(Stored records)
━━━━━━━━━━━━━━━━━━━━━━━━━━━━━━

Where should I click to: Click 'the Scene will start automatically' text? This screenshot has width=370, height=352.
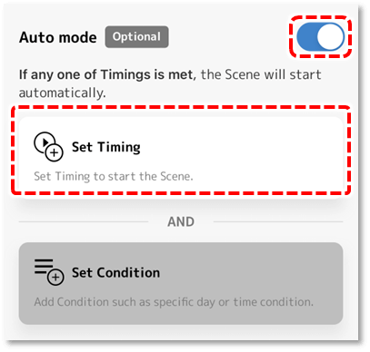point(170,83)

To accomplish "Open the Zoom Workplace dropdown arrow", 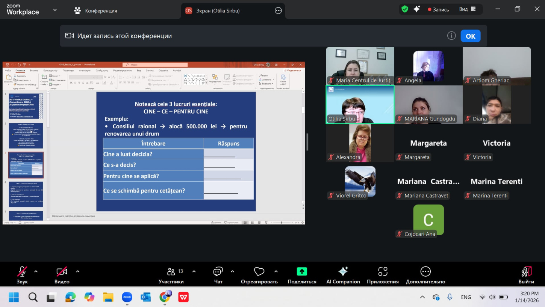I will point(55,10).
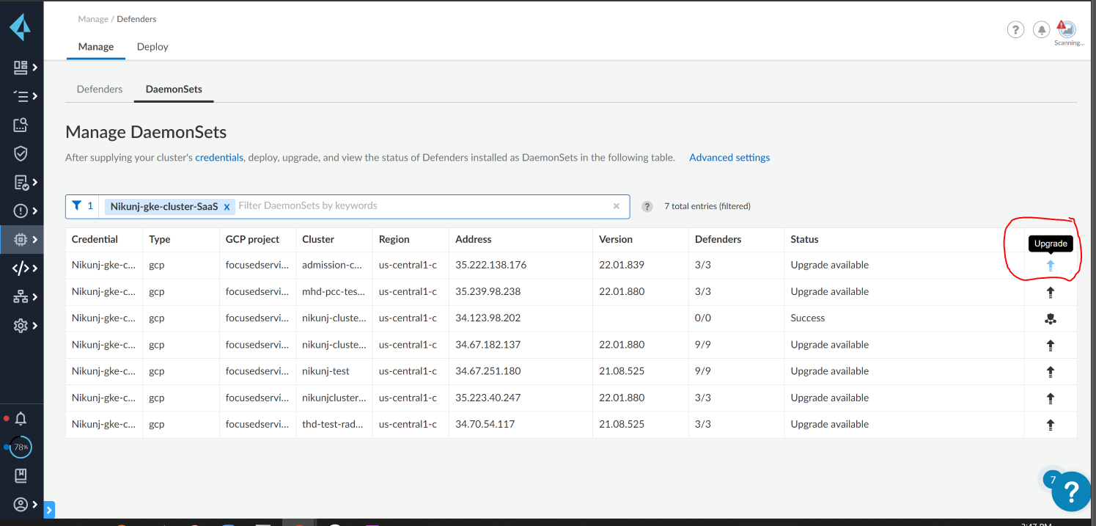Switch to the Defenders sub-tab
Viewport: 1096px width, 526px height.
[x=100, y=90]
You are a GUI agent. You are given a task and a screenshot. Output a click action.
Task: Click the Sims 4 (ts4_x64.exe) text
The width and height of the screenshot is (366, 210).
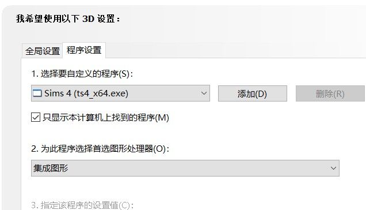pyautogui.click(x=86, y=93)
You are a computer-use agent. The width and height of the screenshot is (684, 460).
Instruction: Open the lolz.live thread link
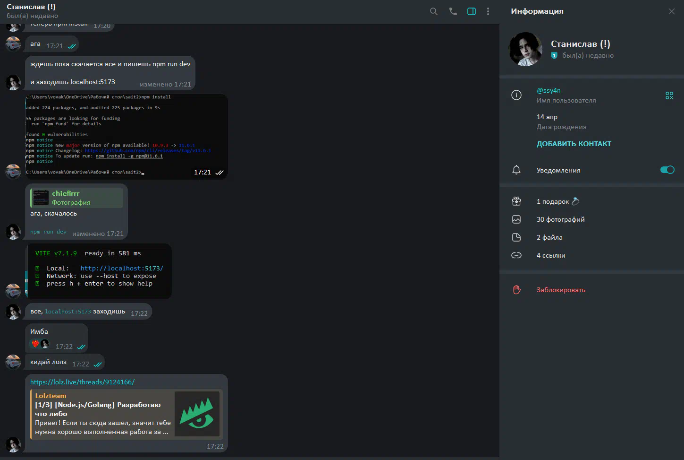pyautogui.click(x=82, y=382)
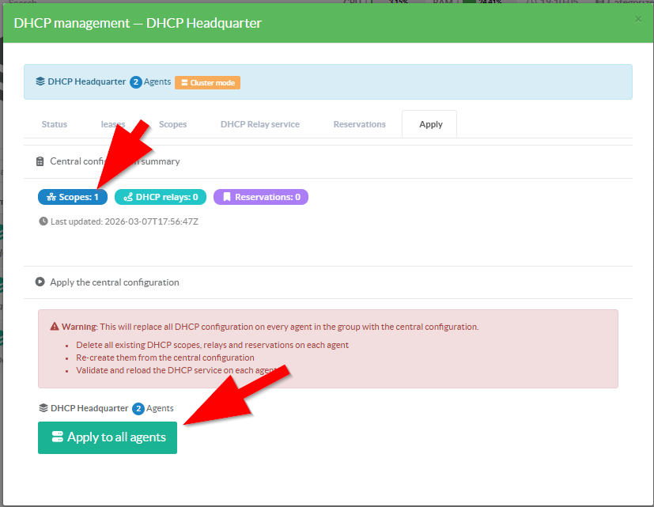Select the Apply tab
Viewport: 654px width, 507px height.
(x=430, y=124)
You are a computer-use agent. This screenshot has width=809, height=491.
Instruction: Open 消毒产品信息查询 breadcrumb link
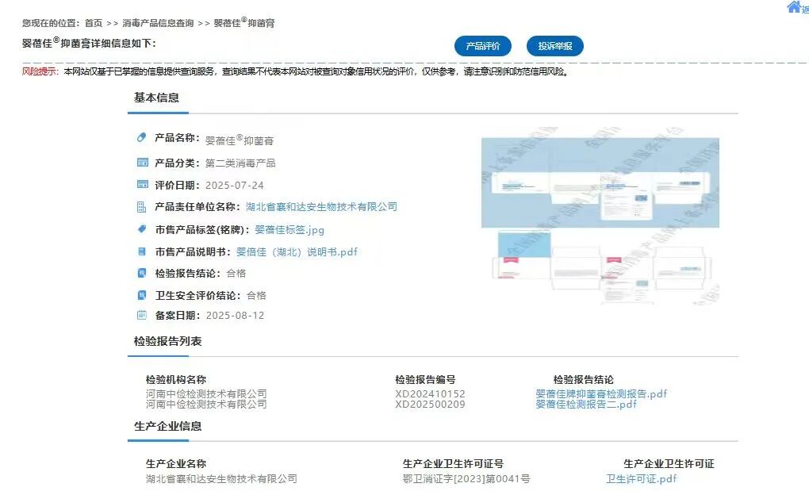point(158,23)
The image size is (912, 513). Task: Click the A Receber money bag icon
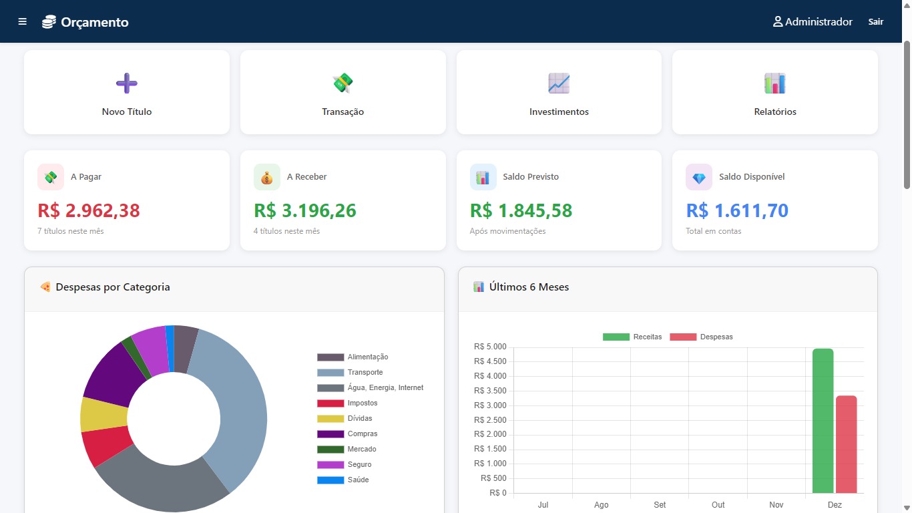point(267,177)
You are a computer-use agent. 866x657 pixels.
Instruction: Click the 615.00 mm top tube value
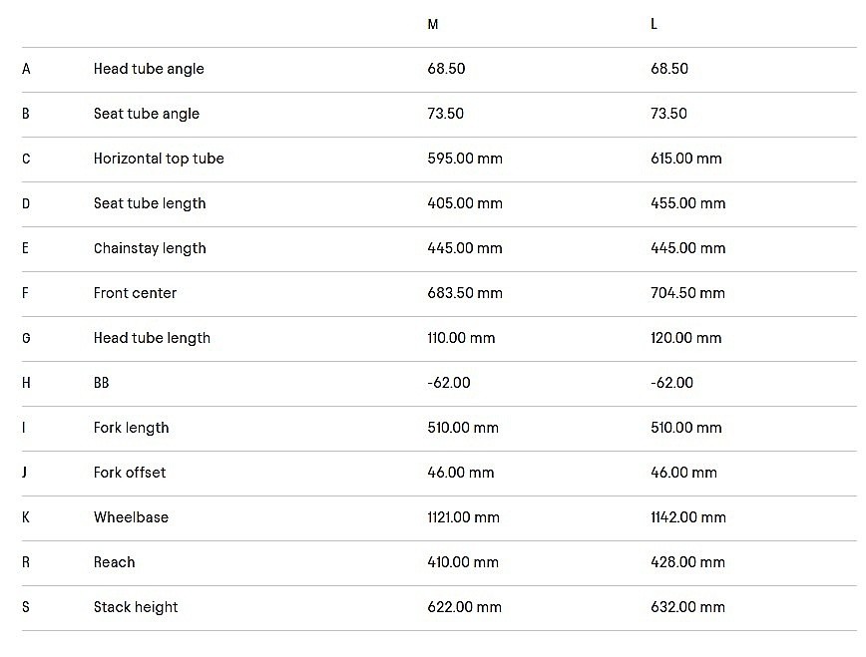[686, 159]
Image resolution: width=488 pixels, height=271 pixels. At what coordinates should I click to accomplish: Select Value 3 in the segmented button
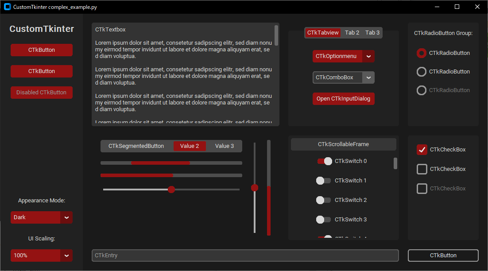point(224,146)
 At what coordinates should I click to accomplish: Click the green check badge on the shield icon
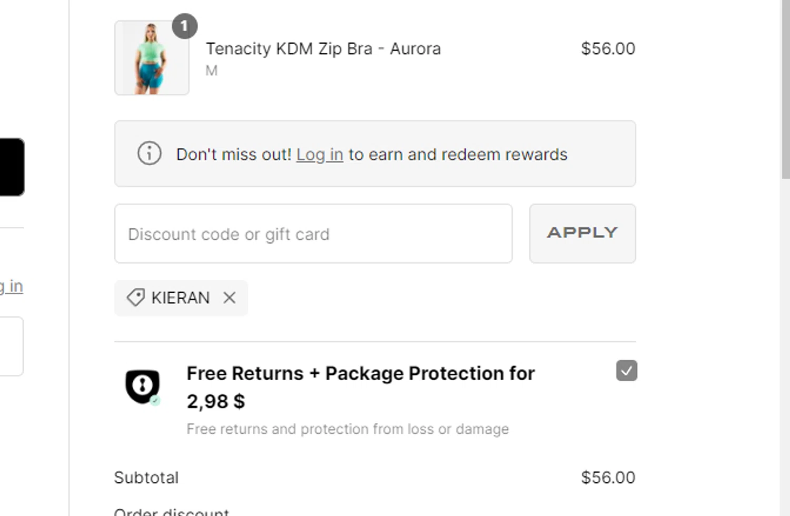click(x=155, y=401)
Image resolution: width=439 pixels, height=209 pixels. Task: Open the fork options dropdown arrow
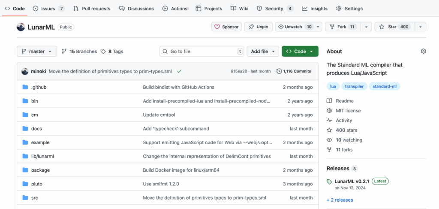click(366, 27)
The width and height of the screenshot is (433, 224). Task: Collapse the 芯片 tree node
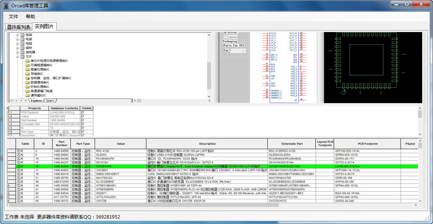click(17, 57)
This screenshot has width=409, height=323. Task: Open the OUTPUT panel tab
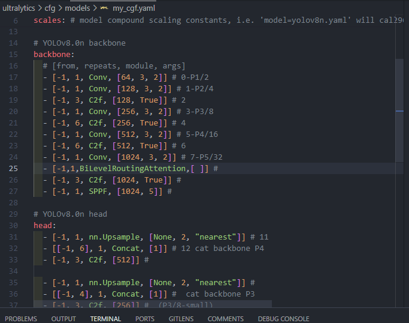click(63, 318)
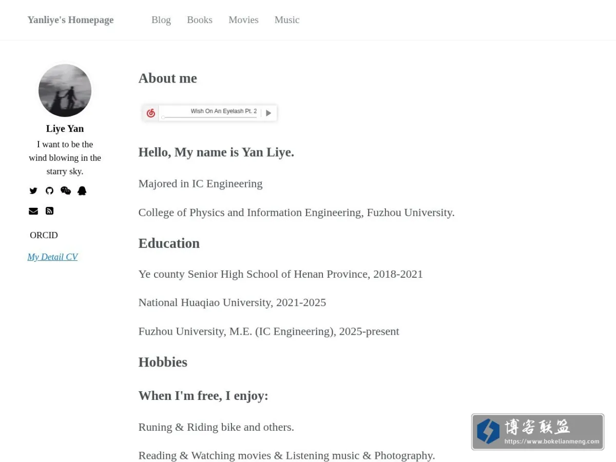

━━━━━━━━━━━━━━━━━━━━━━━━━━━━━━

Would you retype the lines from the line containing "This screenshot has width=409, height=323." to the final line of the entries above, exactly as given and without pictures?

- **Answer section**:
This screenshot has width=409, height=323. Task: Open the OUTPUT panel tab
click(63, 318)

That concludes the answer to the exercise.